(Source material begins)

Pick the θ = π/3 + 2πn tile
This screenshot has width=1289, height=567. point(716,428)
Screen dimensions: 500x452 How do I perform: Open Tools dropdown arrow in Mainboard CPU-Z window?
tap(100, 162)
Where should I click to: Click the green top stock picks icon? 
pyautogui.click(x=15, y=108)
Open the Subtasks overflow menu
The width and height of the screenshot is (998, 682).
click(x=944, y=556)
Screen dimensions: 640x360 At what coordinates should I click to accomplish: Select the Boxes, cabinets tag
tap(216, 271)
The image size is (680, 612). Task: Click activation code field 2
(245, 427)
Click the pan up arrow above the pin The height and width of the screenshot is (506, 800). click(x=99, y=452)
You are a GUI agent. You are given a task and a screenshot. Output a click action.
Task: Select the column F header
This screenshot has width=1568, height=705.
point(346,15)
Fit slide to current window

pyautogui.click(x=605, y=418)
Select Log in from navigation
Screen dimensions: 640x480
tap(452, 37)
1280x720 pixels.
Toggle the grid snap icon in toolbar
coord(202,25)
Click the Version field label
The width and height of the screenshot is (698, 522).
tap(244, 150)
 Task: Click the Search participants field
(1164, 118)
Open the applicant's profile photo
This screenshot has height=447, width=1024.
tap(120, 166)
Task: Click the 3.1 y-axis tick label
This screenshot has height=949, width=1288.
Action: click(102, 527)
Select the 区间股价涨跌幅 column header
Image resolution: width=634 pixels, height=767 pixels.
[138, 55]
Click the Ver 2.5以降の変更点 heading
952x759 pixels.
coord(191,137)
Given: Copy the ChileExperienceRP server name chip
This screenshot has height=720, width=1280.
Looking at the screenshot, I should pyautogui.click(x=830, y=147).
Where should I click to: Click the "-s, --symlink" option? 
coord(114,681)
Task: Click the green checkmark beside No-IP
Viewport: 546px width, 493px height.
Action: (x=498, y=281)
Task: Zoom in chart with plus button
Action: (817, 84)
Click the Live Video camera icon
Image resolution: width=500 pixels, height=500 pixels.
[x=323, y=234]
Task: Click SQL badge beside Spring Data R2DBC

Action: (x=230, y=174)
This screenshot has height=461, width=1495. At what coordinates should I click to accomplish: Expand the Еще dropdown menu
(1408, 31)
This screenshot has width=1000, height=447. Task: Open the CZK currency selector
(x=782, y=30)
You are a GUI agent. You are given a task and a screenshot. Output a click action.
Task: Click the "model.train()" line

(Source material ends)

• [Exercise]: Repeat each of the entries exactly as written.

• [Completed task]:
Pick the θ = π/3 + 2πn tile
This screenshot has width=1289, height=567. point(716,428)
Screen dimensions: 500x452 How do I perform: Open Tools dropdown arrow in Mainboard CPU-Z window?
tap(100, 162)
Where should I click to: Click the green top stock picks icon? 
pyautogui.click(x=15, y=108)
Open the Subtasks overflow menu
The width and height of the screenshot is (998, 682).
click(x=944, y=556)
Screen dimensions: 640x360 At what coordinates should I click to accomplish: Select the Boxes, cabinets tag
tap(216, 271)
The image size is (680, 612). Task: Click activation code field 2
(245, 427)
Click the pan up arrow above the pin The height and width of the screenshot is (506, 800). click(x=99, y=452)
You are a GUI agent. You are given a task and a screenshot. Output a click action.
Task: Select the column F header
This screenshot has width=1568, height=705.
point(346,15)
Fit slide to current window

pyautogui.click(x=605, y=418)
Select Log in from navigation
Screen dimensions: 640x480
tap(452, 37)
1280x720 pixels.
Toggle the grid snap icon in toolbar
coord(202,25)
Click the Version field label
The width and height of the screenshot is (698, 522).
tap(244, 150)
 Task: Click the Search participants field
(1164, 118)
Open the applicant's profile photo
This screenshot has height=447, width=1024.
tap(120, 166)
Task: Click the 3.1 y-axis tick label
This screenshot has height=949, width=1288.
Action: click(102, 527)
Select the 区间股价涨跌幅 column header
Image resolution: width=634 pixels, height=767 pixels.
[138, 55]
Click the Ver 2.5以降の変更点 heading
952x759 pixels.
coord(191,137)
Given: Copy the ChileExperienceRP server name chip
This screenshot has height=720, width=1280.
Looking at the screenshot, I should pyautogui.click(x=830, y=147).
Where should I click to: Click the "-s, --symlink" option? 
coord(114,681)
Task: Click the green checkmark beside No-IP
Viewport: 546px width, 493px height.
Action: (x=498, y=281)
Task: Zoom in chart with plus button
Action: (817, 84)
Click the Live Video camera icon
Image resolution: width=500 pixels, height=500 pixels.
[x=323, y=234]
Task: Click SQL badge beside Spring Data R2DBC

Action: (x=230, y=174)
This screenshot has height=461, width=1495. At what coordinates should I click to accomplish: Expand the Еще dropdown menu
(1408, 31)
This screenshot has width=1000, height=447. Task: Open the CZK currency selector
(x=782, y=30)
You are a GUI agent. You are given a task and a screenshot. Output a click action.
Task: Click the "model.train()" line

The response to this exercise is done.